Daylight saving nearly didn't happen, rejected by two parliamentary select committees. One astronomer said people should get up ''according to sense and the sun''. But politics stepped in when Germany tried it in 1916 and Britain followed hastily. The advance and retreat of the clocks remains a bone of contention.

The politics of time is not new, points out The Telegraph. When sundials were first installed in Rome, citizens rejected the new time discipline. ''Confound him,'' exclaimed Plautus, ''who in this place set up a sundial to cut and hack my days so wretchedly into small pieces!''

Until the 17th century, clockmakers in Europe - such as the creator of one the earliest astronomical clocks to depict a Copernican sun-centred universe in the Science Museum's forthcoming Mathematics: The Winton Gallery - feared persecution for heresy.

British clocks gradually standardised to GMT from the 1830s because of the needs of the railways, but it was Victorian politicians' concerns about licensing hours for establishments serving alcohol that led to legislation.

An international conference in 1884 proposed Greenwich as the world's prime meridian. The fallout was immense. For decades, the definition of time in France was ''Paris Mean Time retarded by nine minutes and 21 seconds'' – Greenwich Mean Time by another name, and a splendid piece of diplomatic footwork. Arguments still rage over time zones.

Infrastructure now runs on the super-accurate time kept by atomic clocks. But atomic and earth-rotation time do not run in perfect sync, so we have a system of 'leap seconds', which keep them tied together.

At least, it does for now. The leap second is under threat from technologists in industries such as banking where time-stamping is critical.
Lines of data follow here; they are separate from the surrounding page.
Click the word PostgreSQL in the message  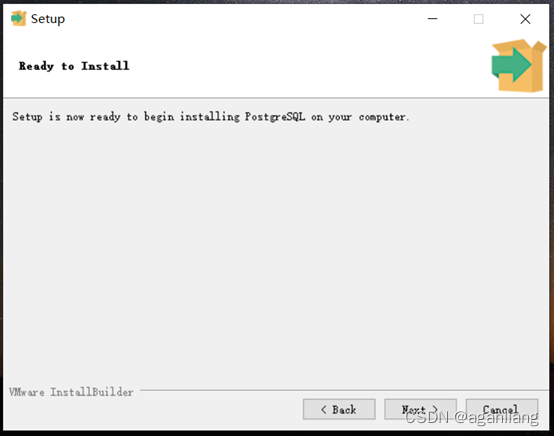click(275, 117)
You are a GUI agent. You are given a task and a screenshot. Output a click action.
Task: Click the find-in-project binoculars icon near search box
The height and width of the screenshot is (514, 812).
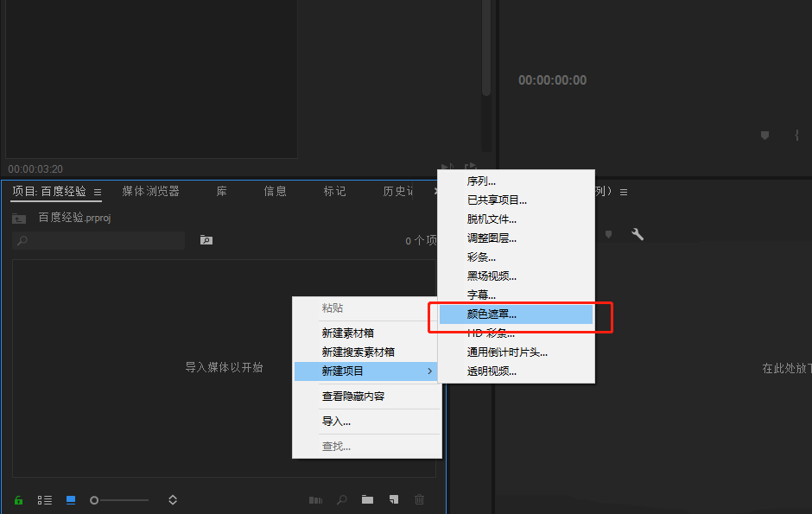(x=206, y=239)
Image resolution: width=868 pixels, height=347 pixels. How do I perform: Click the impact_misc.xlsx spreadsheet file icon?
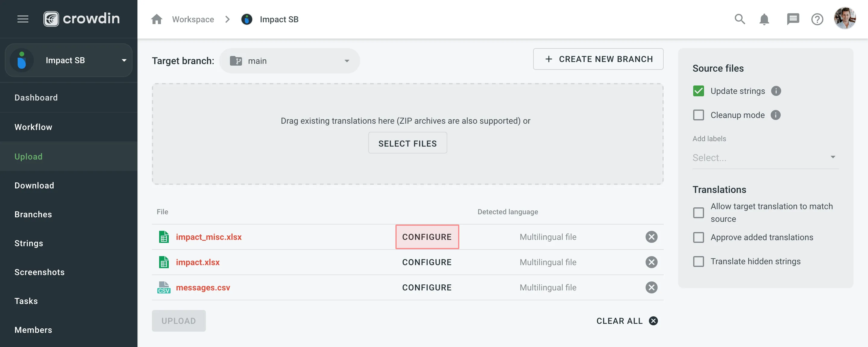164,237
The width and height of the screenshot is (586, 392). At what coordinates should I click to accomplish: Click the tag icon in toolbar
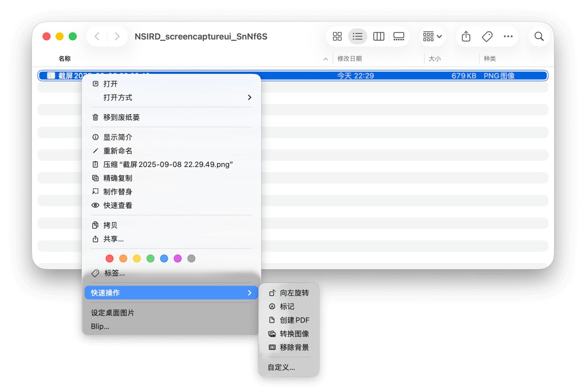coord(487,36)
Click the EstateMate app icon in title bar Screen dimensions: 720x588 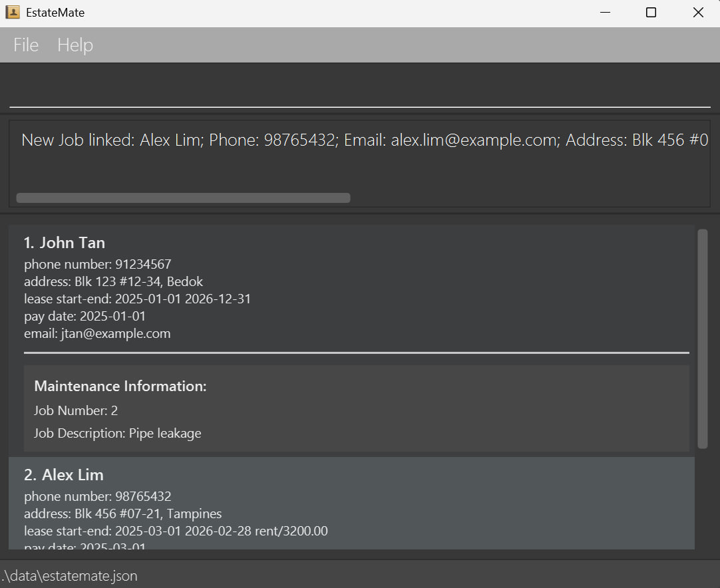click(13, 13)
Human operators inserting leap seconds can make mistakes and the argument goes that we should simplify matters, keeping atomic time only. But this would mean severing the connection with earth-rotation time.
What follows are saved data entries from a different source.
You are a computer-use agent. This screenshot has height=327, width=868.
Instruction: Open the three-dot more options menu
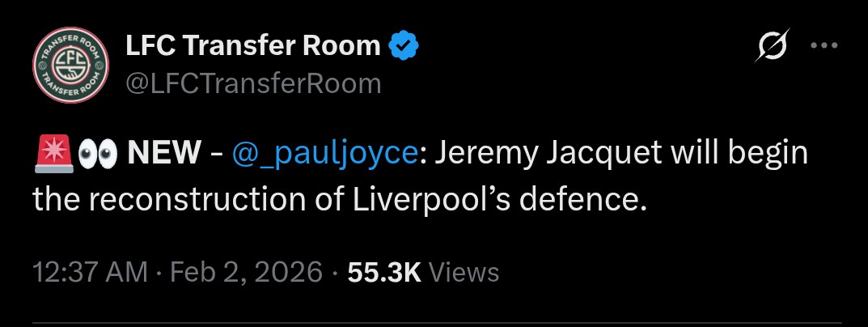coord(824,46)
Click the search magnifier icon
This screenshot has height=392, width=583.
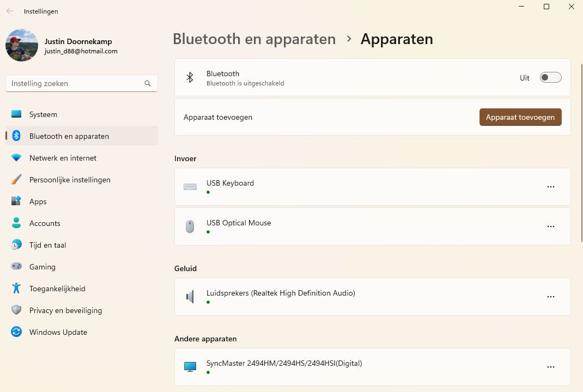(x=148, y=84)
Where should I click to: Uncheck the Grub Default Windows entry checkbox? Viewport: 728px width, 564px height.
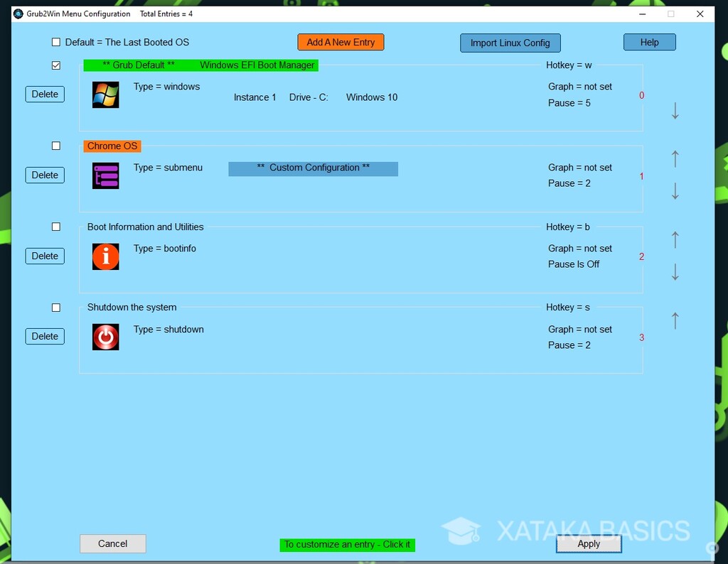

More noticeable than an occasional second would be the changes if Britain moves to Central European Time, or Double British Summer Time (DBST). This has been tried before, as has staying one hour ahead of GMT all year. Both experiments ended because shifting away from GMT caused as many problems as it solved. While DBST might benefit south-east England, people in the North, Scotland and Northern Ireland face even darker mornings.

Perhaps British Summer Time itself was a step too far, suggests Dr David Rooney, keeper of technologies and engineering at the Science Museum, London and lead curator of mathematics at the Winton Gallery.

He writes in The Telegraph that in 1970, the novelist A P Herbert proposed its abolition. His ''painless plan'' was to change local working hours instead of the clocks, getting the benefits of daylight saving such as accident reduction, but with fewer side effects. It was an argument for localism that sounds remarkably fresh today.